Isn't It Ironic: Mt.Gox Hacker Demands Ransom From Exchange Users To Not Reveal Their

The bankruptcy of the once largest Bitcoin exchange may be history, but now the real drama begins.

First, over the weekend, allegations surfaced that not the whole truth may have been revealed during the heartfelt announcement by Mt. Gox CEO, Mark Karpeles, who claimed that $400 million in Bitcoin were stolen by hackers. As Forbes reported, hackers took over the Reddit account and personal blog of Mark Karpeles, to reveal that the exchange he ran had actually kept at least some of the bitcoins that the company had said were stolen from users.

"It’s time that MTGOX got the bitcoin communities wrath instead of [the] Bitcoin Community getting Goxed,” wrote the unidentified hackers, referring to the multiple occasions over its three year history when Mt. Gox has gone offline, delayed trades or suspended withdrawals, events so common that Bitcoin users coined the phrase to be “goxed”–to suffer from Mt. Gox’s technical glitches.

In addition to merely allege, however, the hackers provided proof:

The hackers also posted a 716 megabyte file to Karpeles’ personal website that they said comprised stolen data from Mt. Gox’s servers. It appears to include an Excel spreadsheet of over a million trades, a file that purports to show the company’s balances in eighteen difference currencies, the backoffice application for some sort of administrative access to the databases of Mt. Gox’s parent company Tibanne Limited, a screenshot of the hackers’ access to those databases, a list of Mark Karpeles’ home addresses and Karpeles’ personal CV.

In the hackers’ summary of Mt. Gox’s balances in various currencies, they point to a claimed balance of 951,116 bitcoins, which they take as evidence that Mark Karpeles’ claim to have lost users’ digital currency to hackers is fraudulent. “That fat fuck has been lying!!” a note in the file reads.

It remains unclear at this early stage in the MtGox bankruptcy if indeed Karpeles ended up Madoffing some or all of the Bitcoin entrusted to him: Forbes notes that "the Bitcoin community has been puzzled by the apparent lack of movement of Mt. Gox’s bitcoins since the company declared bankruptcy last month. Despite stating that it lost 850,000 bitcoins in total in its bankruptcy filing, Bitcoin experts haven’t seen the movement of those coins in the Bitcoin blockchain, the public ledger of transactions that prevents fraud and forgery in the Bitcoin economy."

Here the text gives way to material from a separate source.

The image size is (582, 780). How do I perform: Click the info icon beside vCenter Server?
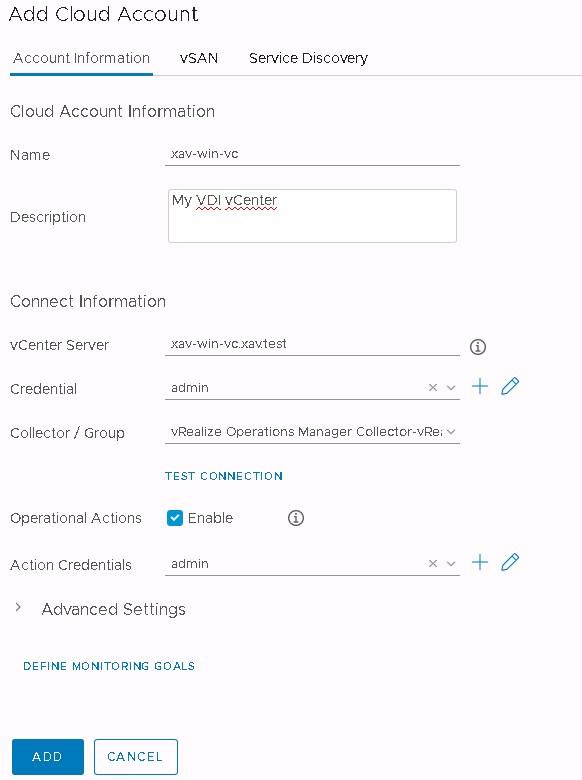478,347

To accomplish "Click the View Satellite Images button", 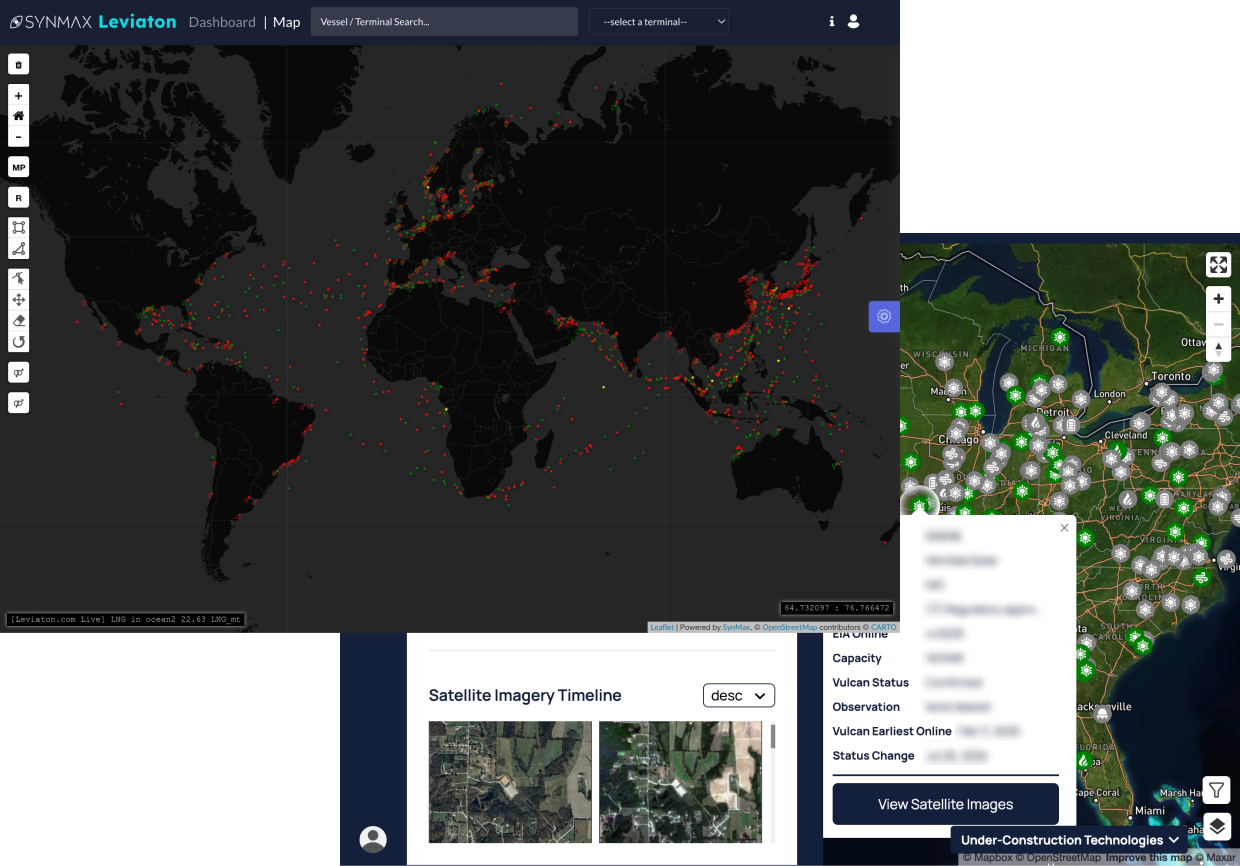I will [x=945, y=804].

But second, and far more important, "a user on the BitcoinTalk forum posted a message–since deleted by the forum’s moderators–claiming to be offering for sale a 20 gigabyte stolen database from Mt. Gox, including the personal details of all its users and even scans of their passports. “This document will never be elsewhere published by us,” wrote the user, who went by the name nanashi____. “Selling it one or two times to make up personal loses from gox closure.” The hacker asked for a price of 100 bitcoins for the database, about $63,600 at current exchange rates."